>>>
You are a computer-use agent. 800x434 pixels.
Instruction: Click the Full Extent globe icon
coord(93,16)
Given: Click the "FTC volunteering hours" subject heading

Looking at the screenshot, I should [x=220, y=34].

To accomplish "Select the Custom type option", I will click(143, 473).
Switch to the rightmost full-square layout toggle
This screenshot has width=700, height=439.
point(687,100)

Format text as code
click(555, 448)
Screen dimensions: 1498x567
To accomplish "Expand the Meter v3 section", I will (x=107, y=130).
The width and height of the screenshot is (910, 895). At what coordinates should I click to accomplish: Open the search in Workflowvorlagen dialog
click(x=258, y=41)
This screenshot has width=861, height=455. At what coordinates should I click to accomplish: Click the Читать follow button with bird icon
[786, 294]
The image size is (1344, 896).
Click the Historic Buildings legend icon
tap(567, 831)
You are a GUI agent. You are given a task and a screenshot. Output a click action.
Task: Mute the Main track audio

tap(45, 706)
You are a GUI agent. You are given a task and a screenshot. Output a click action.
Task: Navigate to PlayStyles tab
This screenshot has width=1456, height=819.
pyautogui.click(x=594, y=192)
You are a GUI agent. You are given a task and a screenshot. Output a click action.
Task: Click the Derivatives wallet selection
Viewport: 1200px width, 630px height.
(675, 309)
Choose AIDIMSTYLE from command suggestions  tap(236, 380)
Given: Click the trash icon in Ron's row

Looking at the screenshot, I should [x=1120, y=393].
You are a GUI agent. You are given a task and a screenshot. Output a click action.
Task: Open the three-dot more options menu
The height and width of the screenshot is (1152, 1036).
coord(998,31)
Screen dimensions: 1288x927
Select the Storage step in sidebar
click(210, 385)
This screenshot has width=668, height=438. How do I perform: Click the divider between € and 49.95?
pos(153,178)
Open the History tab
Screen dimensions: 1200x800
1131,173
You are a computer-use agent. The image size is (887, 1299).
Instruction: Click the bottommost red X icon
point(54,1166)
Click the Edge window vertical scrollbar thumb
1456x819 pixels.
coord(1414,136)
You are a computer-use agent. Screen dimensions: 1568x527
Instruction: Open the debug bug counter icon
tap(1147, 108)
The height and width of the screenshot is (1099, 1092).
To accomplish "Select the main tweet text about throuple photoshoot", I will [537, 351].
<<<
# Exercise description
Retype all of the entries above without changing any character.

# Written response
You are a computer-use agent. 800x434 pixels.
Instruction: Click the Full Extent globe icon
coord(93,16)
Given: Click the "FTC volunteering hours" subject heading

Looking at the screenshot, I should [x=220, y=34].

To accomplish "Select the Custom type option", I will click(143, 473).
Switch to the rightmost full-square layout toggle
This screenshot has width=700, height=439.
point(687,100)

Format text as code
click(555, 448)
Screen dimensions: 1498x567
To accomplish "Expand the Meter v3 section", I will (x=107, y=130).
The width and height of the screenshot is (910, 895). At what coordinates should I click to accomplish: Open the search in Workflowvorlagen dialog
click(x=258, y=41)
This screenshot has width=861, height=455. At what coordinates should I click to accomplish: Click the Читать follow button with bird icon
[786, 294]
The image size is (1344, 896).
Click the Historic Buildings legend icon
tap(567, 831)
You are a GUI agent. You are given a task and a screenshot. Output a click action.
Task: Mute the Main track audio

tap(45, 706)
You are a GUI agent. You are given a task and a screenshot. Output a click action.
Task: Navigate to PlayStyles tab
This screenshot has width=1456, height=819.
pyautogui.click(x=594, y=192)
You are a GUI agent. You are given a task and a screenshot. Output a click action.
Task: Click the Derivatives wallet selection
Viewport: 1200px width, 630px height.
(675, 309)
Choose AIDIMSTYLE from command suggestions  tap(236, 380)
Given: Click the trash icon in Ron's row

Looking at the screenshot, I should [x=1120, y=393].
You are a GUI agent. You are given a task and a screenshot. Output a click action.
Task: Open the three-dot more options menu
The height and width of the screenshot is (1152, 1036).
coord(998,31)
Screen dimensions: 1288x927
Select the Storage step in sidebar
click(210, 385)
This screenshot has width=668, height=438. How do I perform: Click the divider between € and 49.95?
pos(153,178)
Open the History tab
Screen dimensions: 1200x800
1131,173
You are a computer-use agent. The image size is (887, 1299).
Instruction: Click the bottommost red X icon
point(54,1166)
Click the Edge window vertical scrollbar thumb
1456x819 pixels.
coord(1414,136)
You are a computer-use agent. Screen dimensions: 1568x527
Instruction: Open the debug bug counter icon
tap(1147, 108)
The height and width of the screenshot is (1099, 1092).
To accomplish "Select the main tweet text about throuple photoshoot", I will [537, 351].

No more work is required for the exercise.